- _WHAT IS REQUIRED_
The listing below holds a line with "This screenshot has width=1626, height=869." and a later line with "You are a computer-use agent. Viewport: 637px". Write out those two lines and every line between them, exactly, and nothing else.

--- WORKING DATA Enclosed Below ---

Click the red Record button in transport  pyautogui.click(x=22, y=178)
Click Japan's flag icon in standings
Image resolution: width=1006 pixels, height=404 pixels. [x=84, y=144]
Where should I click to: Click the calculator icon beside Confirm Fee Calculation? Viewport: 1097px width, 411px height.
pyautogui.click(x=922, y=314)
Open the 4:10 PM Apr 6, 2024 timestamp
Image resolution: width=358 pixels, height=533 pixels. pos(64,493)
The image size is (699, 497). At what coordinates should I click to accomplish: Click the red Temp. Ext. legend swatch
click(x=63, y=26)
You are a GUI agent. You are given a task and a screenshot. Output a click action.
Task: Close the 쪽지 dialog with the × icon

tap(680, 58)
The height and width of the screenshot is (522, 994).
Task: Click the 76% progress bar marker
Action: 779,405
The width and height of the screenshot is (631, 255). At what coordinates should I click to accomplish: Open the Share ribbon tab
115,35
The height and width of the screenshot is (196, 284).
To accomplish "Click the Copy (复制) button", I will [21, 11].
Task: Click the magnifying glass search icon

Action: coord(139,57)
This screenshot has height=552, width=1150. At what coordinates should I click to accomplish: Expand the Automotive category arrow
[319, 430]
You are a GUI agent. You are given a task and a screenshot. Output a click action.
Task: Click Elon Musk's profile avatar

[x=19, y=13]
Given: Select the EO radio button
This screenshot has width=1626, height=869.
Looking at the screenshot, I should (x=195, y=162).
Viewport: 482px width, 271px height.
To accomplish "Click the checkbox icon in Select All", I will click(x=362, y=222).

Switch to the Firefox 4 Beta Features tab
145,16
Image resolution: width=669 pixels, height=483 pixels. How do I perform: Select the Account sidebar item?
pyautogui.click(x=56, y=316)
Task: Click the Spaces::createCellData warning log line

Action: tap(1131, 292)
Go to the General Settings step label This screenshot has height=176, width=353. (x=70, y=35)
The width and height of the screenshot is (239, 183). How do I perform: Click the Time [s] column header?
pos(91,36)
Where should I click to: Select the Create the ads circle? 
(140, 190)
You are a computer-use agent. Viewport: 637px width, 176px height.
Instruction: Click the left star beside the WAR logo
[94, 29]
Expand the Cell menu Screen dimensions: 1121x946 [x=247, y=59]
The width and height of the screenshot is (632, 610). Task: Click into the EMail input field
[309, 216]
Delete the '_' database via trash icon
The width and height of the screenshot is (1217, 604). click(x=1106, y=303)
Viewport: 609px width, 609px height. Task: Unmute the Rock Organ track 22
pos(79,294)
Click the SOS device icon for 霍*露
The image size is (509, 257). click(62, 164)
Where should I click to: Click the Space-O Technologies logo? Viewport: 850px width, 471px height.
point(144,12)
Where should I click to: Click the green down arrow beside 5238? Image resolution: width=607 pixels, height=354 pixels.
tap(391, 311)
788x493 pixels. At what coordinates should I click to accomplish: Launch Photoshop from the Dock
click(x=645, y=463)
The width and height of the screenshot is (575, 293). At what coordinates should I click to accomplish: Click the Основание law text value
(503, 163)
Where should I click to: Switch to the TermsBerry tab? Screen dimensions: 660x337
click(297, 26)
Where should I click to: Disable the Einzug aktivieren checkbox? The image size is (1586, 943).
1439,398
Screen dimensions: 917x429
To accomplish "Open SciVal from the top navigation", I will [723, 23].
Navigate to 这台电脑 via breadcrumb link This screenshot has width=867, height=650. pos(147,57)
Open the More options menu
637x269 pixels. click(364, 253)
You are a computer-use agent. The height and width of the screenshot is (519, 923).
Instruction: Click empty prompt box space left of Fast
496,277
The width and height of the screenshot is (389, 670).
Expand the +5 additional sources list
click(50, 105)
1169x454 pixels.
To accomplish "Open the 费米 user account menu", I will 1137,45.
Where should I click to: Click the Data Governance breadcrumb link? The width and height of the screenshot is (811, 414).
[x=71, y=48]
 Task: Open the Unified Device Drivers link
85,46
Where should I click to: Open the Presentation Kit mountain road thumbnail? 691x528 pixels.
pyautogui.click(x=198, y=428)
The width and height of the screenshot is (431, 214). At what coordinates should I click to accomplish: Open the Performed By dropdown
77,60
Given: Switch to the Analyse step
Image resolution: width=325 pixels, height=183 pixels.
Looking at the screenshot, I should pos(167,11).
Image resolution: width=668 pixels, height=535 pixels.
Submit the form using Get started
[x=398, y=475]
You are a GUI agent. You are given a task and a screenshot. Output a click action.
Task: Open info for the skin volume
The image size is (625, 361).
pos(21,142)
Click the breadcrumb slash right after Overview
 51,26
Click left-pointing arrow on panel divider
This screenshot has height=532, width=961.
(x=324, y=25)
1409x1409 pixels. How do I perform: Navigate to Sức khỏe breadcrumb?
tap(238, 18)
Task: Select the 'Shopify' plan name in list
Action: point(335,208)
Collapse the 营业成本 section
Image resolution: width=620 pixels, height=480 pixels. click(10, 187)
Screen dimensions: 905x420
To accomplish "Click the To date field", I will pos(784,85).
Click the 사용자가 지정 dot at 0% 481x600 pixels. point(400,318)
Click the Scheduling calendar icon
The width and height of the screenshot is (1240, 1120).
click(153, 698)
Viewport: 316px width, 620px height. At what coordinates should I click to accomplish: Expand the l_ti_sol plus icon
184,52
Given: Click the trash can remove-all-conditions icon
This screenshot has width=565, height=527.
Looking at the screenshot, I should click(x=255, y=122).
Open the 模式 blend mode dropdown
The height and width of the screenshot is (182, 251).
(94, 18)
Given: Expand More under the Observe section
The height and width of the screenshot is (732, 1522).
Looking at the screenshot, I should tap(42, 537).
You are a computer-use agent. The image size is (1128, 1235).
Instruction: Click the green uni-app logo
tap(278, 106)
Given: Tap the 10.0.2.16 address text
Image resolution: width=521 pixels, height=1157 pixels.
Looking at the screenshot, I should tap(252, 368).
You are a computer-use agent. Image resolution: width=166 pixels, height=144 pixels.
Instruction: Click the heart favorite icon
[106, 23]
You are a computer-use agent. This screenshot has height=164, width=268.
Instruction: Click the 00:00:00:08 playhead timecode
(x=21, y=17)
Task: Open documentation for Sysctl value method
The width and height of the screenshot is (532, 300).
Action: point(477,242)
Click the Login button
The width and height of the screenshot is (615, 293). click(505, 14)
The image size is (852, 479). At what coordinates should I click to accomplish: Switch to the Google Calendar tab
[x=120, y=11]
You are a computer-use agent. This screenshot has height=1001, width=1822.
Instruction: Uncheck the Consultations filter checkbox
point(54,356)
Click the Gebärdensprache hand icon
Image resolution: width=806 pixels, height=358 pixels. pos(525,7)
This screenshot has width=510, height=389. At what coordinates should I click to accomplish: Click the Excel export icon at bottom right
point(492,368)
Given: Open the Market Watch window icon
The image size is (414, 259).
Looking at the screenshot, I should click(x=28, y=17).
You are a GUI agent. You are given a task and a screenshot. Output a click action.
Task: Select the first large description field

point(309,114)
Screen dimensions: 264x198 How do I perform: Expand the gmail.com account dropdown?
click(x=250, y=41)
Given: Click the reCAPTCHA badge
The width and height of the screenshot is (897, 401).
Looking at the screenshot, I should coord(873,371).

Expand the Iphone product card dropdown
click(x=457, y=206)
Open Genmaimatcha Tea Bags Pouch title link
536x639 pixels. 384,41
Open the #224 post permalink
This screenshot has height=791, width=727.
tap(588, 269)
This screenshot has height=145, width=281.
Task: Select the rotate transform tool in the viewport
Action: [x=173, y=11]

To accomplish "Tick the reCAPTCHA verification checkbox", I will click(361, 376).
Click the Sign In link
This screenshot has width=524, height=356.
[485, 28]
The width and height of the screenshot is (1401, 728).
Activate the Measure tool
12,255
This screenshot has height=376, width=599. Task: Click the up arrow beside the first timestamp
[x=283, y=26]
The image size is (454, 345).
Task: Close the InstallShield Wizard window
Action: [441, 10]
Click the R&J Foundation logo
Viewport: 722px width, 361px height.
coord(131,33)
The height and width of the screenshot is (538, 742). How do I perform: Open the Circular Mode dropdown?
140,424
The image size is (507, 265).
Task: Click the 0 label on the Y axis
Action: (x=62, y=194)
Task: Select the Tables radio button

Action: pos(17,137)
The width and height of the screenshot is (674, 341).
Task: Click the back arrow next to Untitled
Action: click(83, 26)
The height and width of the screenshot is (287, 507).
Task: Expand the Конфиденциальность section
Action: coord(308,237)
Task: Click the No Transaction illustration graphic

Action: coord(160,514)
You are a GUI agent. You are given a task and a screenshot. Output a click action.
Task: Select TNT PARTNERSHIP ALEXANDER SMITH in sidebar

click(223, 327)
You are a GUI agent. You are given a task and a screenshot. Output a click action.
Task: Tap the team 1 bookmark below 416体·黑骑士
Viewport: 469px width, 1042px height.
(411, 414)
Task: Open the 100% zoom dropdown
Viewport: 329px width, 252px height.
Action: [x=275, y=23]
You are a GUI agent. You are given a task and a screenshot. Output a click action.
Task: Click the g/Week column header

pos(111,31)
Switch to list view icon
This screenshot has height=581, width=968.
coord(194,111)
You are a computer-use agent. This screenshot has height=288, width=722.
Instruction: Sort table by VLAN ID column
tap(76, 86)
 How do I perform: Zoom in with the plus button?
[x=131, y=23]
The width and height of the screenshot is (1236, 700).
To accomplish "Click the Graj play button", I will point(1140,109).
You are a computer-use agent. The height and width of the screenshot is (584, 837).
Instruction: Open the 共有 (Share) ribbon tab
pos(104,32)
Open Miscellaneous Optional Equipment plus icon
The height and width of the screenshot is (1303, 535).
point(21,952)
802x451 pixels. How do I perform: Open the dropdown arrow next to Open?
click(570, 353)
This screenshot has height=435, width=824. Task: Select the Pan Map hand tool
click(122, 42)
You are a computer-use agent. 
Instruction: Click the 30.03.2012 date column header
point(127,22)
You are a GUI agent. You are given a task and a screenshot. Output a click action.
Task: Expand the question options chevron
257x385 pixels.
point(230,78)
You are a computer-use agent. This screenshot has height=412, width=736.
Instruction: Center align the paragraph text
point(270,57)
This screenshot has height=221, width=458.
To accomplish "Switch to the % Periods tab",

--- End of Enclosed WORKING DATA ---

- _EXPECTED ANSWER_
This screenshot has width=1626, height=869.
Looking at the screenshot, I should (x=195, y=162).
Viewport: 482px width, 271px height.
To accomplish "Click the checkbox icon in Select All", I will click(x=362, y=222).

Switch to the Firefox 4 Beta Features tab
145,16
Image resolution: width=669 pixels, height=483 pixels. How do I perform: Select the Account sidebar item?
pyautogui.click(x=56, y=316)
Task: Click the Spaces::createCellData warning log line

Action: tap(1131, 292)
Go to the General Settings step label This screenshot has height=176, width=353. (x=70, y=35)
The width and height of the screenshot is (239, 183). How do I perform: Click the Time [s] column header?
pos(91,36)
Where should I click to: Select the Create the ads circle? 
(140, 190)
You are a computer-use agent. Viewport: 637px width, 176px height.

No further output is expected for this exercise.